• **Exercise directions**:
Beginning with the line containing "Where should I", transcribe every line exactly down to the last one in the records below, and drop the pictures.

• **Material for the task**:
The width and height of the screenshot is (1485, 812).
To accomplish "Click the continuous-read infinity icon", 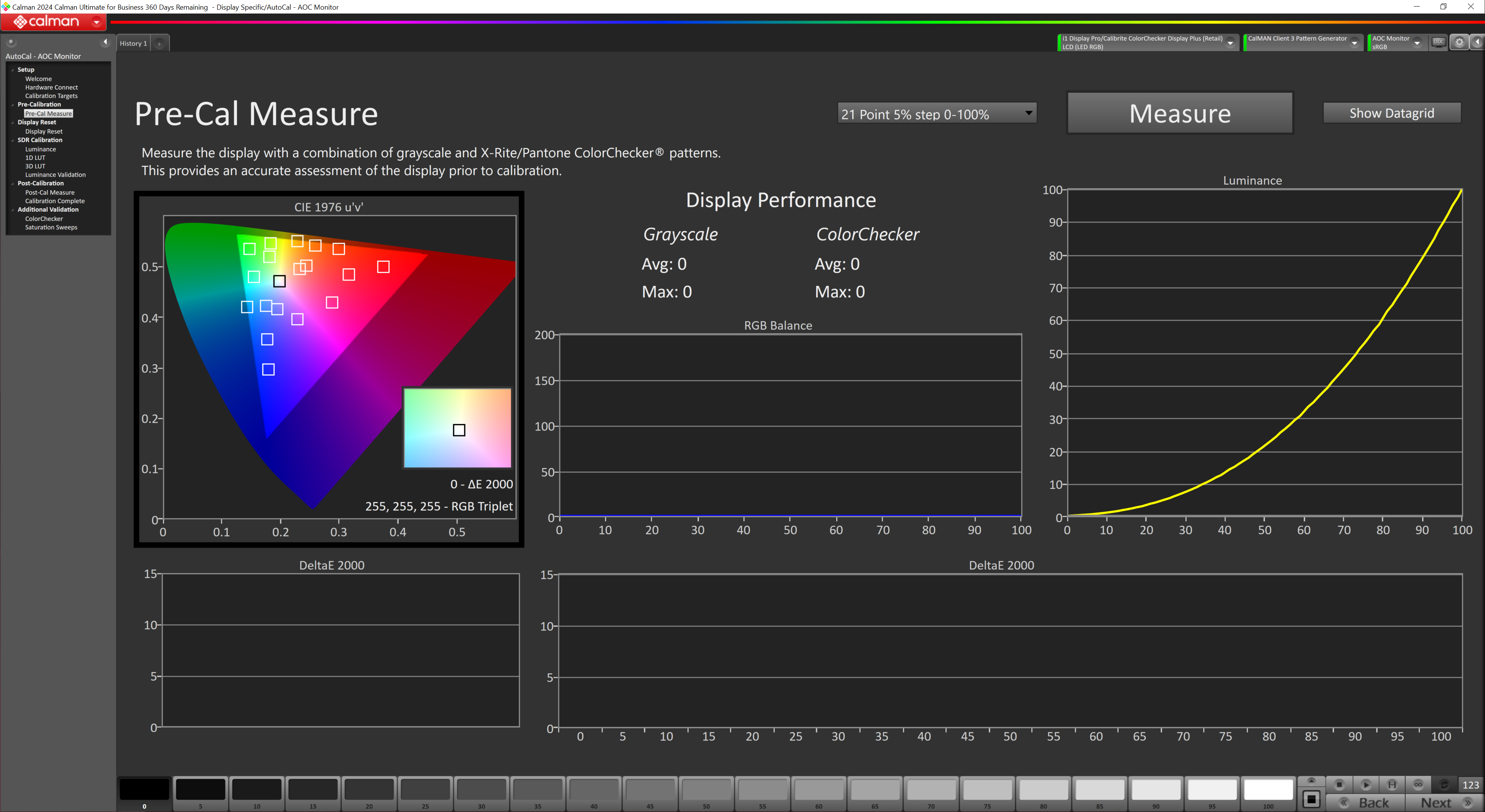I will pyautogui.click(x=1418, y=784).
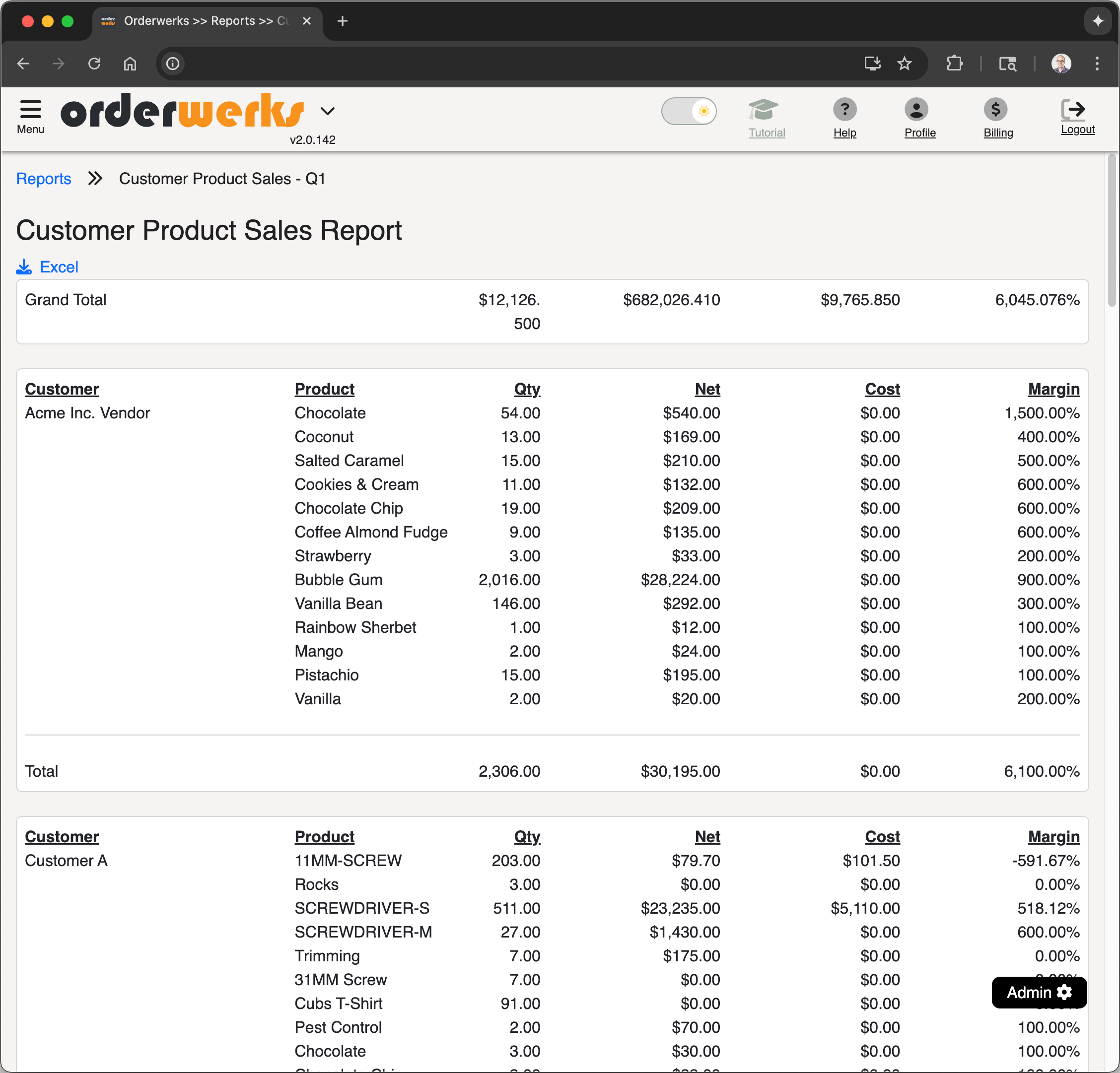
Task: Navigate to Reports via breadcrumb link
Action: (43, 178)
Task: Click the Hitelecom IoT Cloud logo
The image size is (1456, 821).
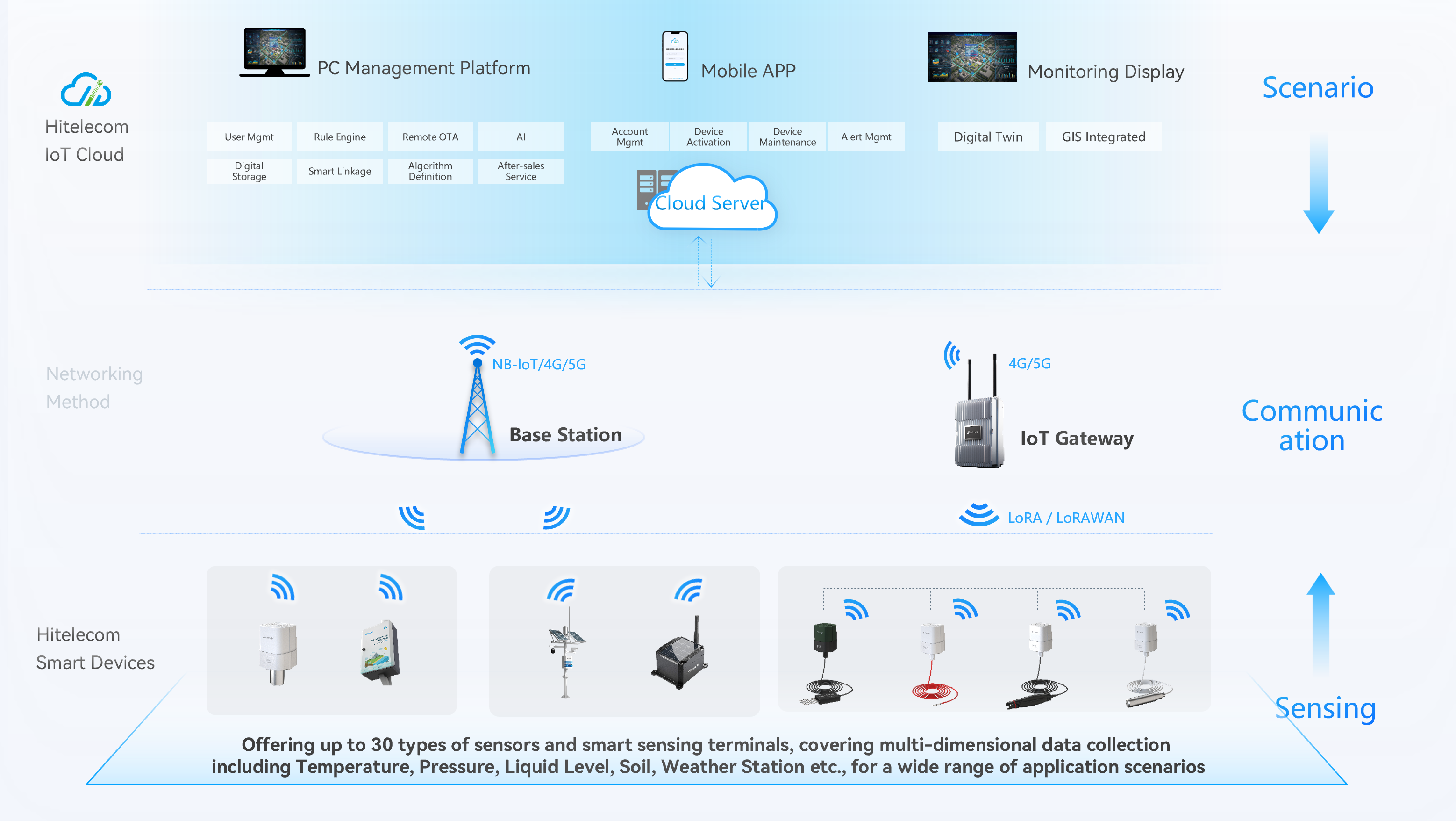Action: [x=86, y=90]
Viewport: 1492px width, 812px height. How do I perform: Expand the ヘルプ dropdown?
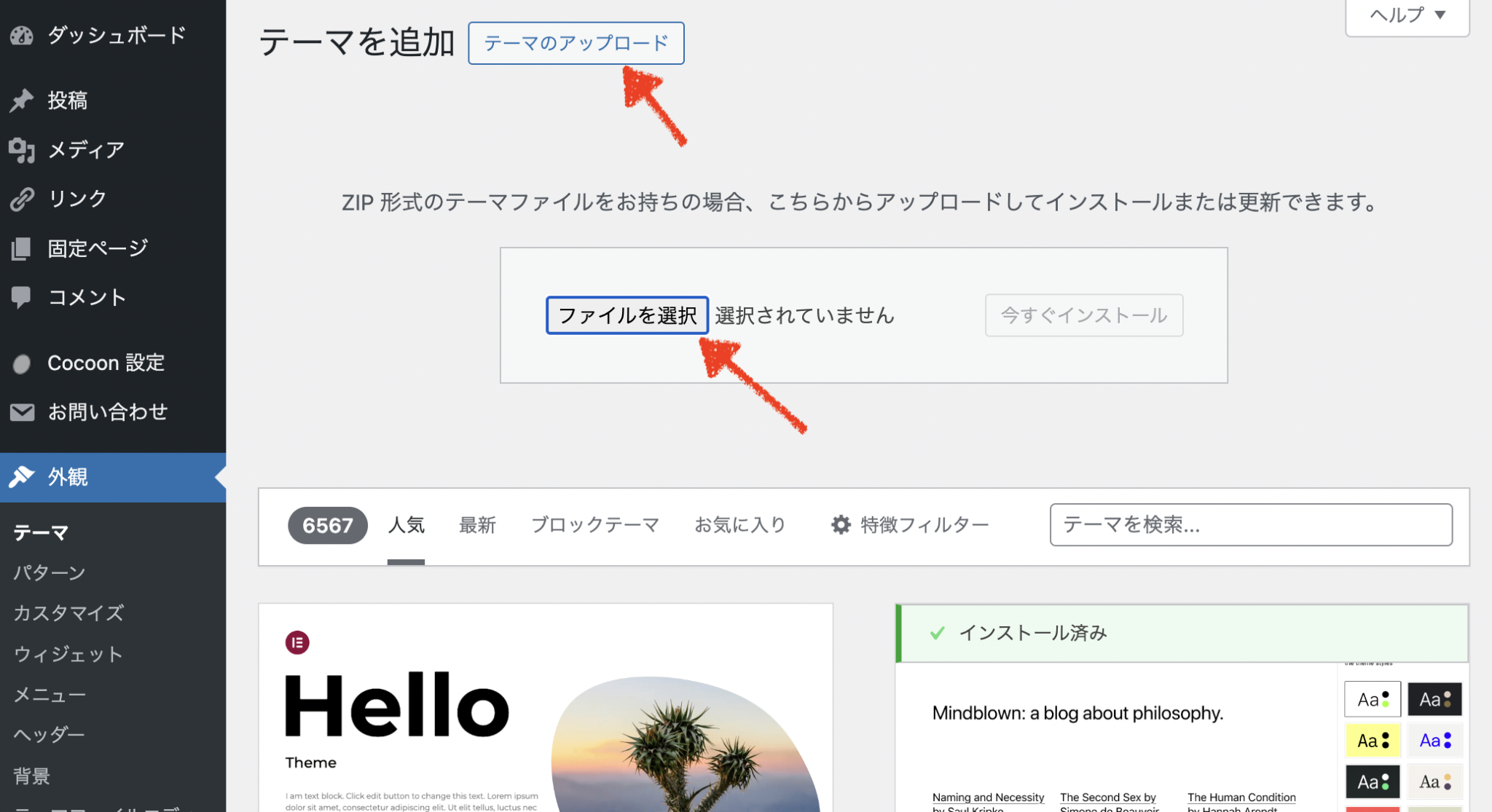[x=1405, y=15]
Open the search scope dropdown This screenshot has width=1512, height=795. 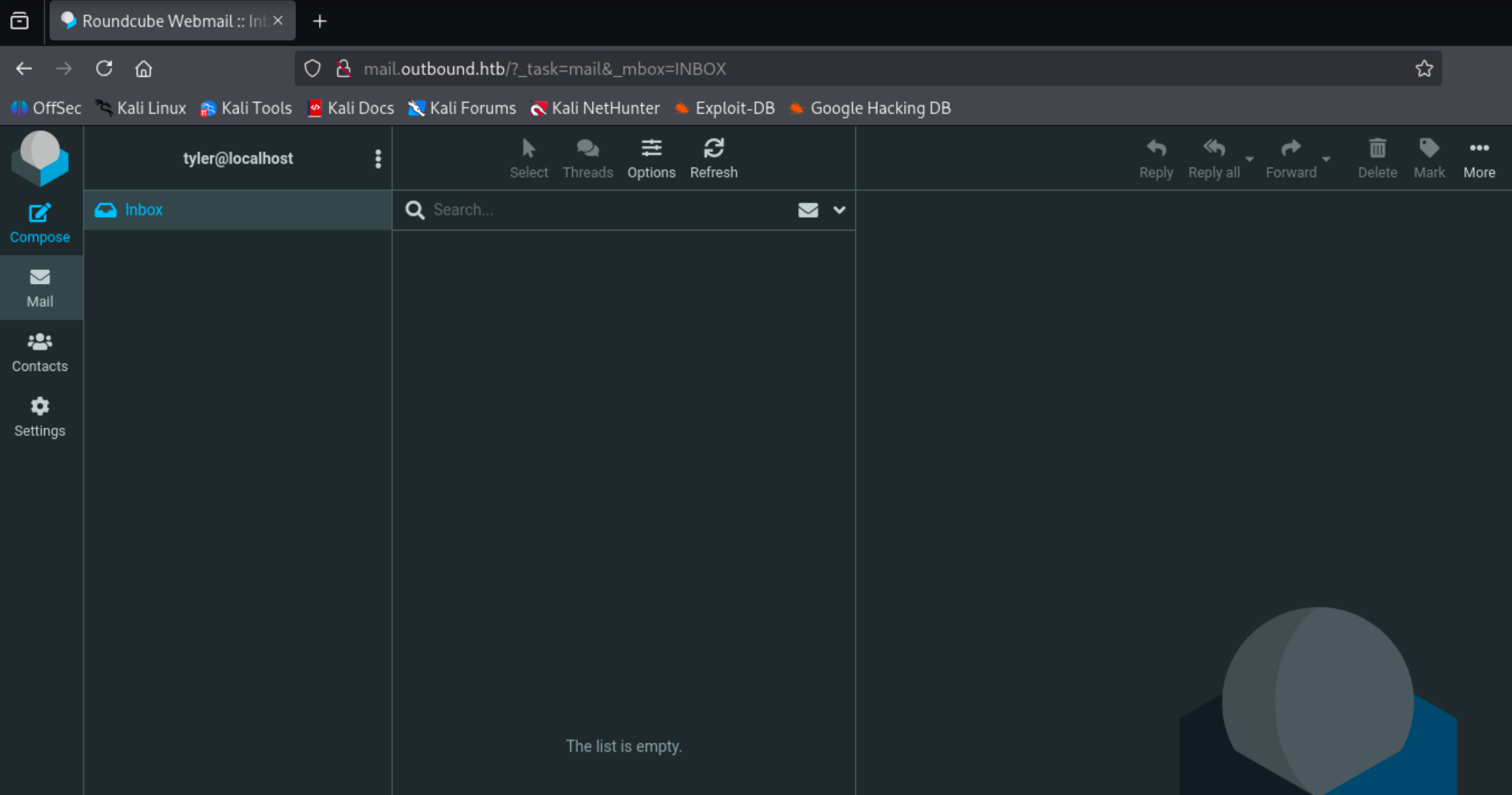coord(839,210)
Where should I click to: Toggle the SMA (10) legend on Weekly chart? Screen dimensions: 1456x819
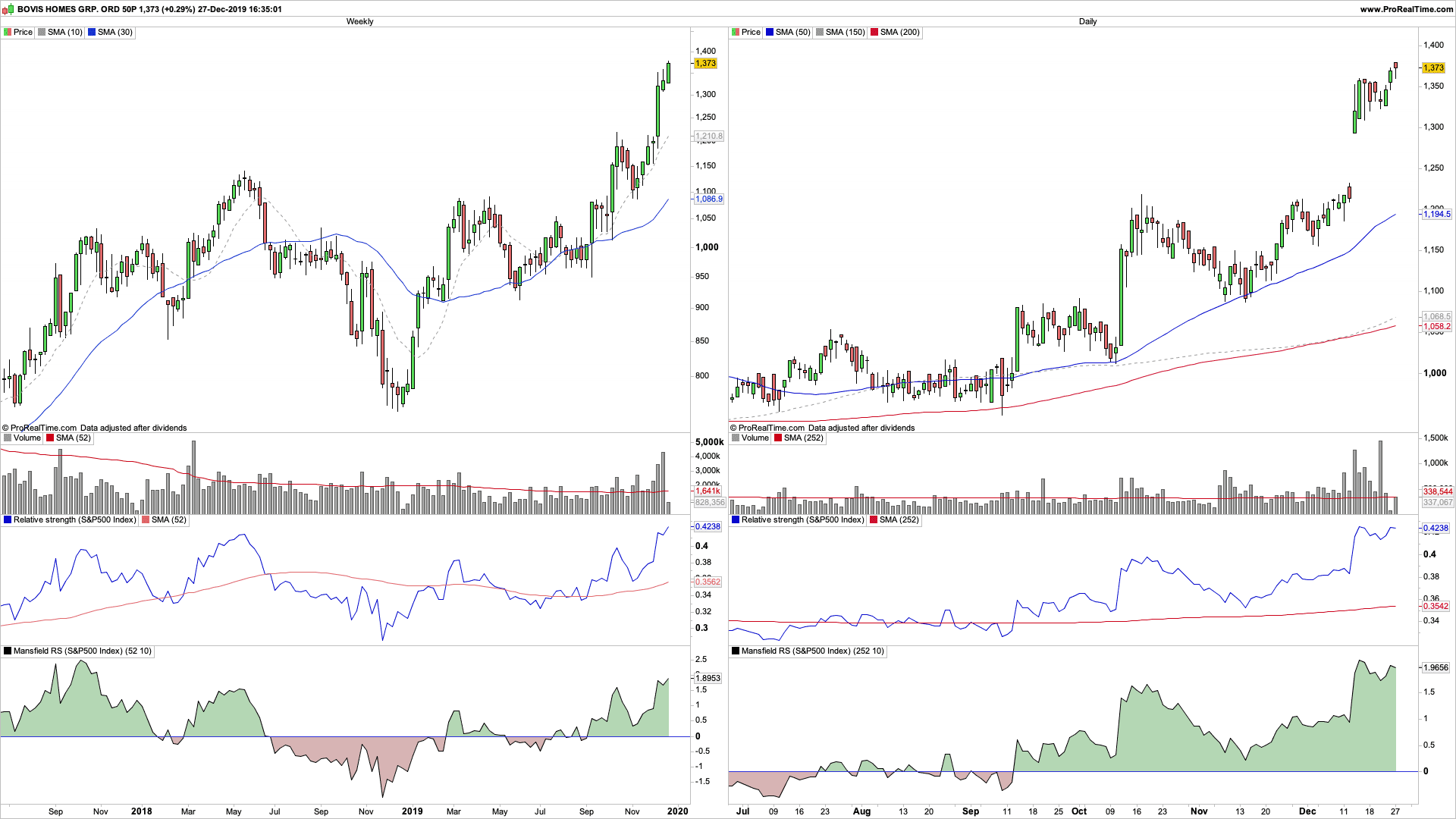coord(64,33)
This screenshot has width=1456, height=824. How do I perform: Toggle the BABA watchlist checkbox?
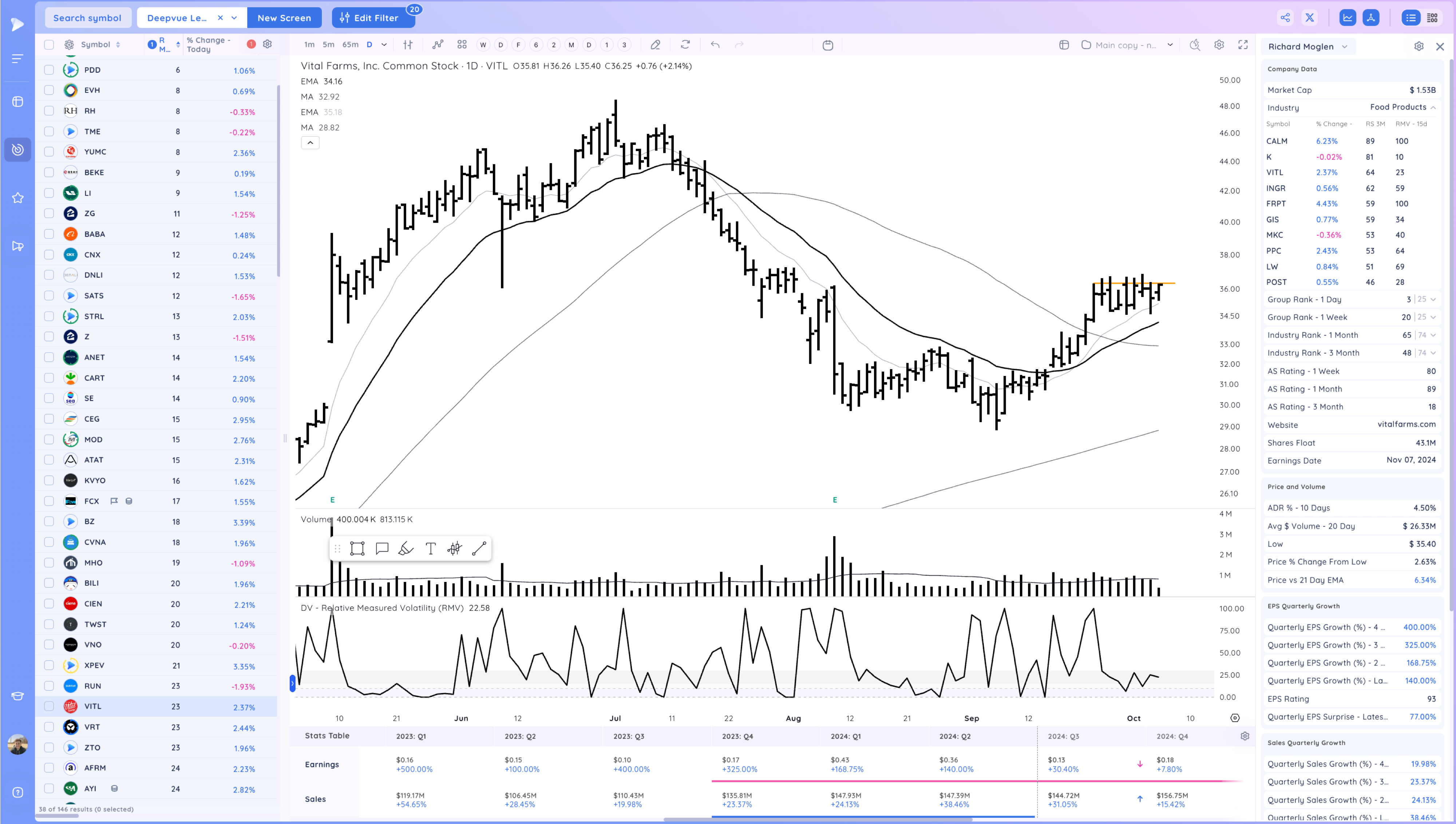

• **Result**:
Where should I click to: Toggle the SMA (10) legend on Weekly chart? Screen dimensions: 1456x819
coord(64,33)
This screenshot has width=1456, height=824. How do I perform: Toggle the BABA watchlist checkbox?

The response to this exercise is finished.